## YOUR TASK
Nothing in the entries may be altered; copy them in full.

## PROVIDED ENTRIES
▬▬▬▬▬▬
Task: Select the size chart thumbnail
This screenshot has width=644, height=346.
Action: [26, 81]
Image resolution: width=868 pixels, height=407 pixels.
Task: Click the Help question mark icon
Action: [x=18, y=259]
▬▬▬▬▬▬
## RESPONSE FOR THIS EXERCISE
Task: Select the size chart thumbnail
This screenshot has width=644, height=346.
Action: [26, 81]
Image resolution: width=868 pixels, height=407 pixels.
Task: Click the Help question mark icon
Action: [x=18, y=259]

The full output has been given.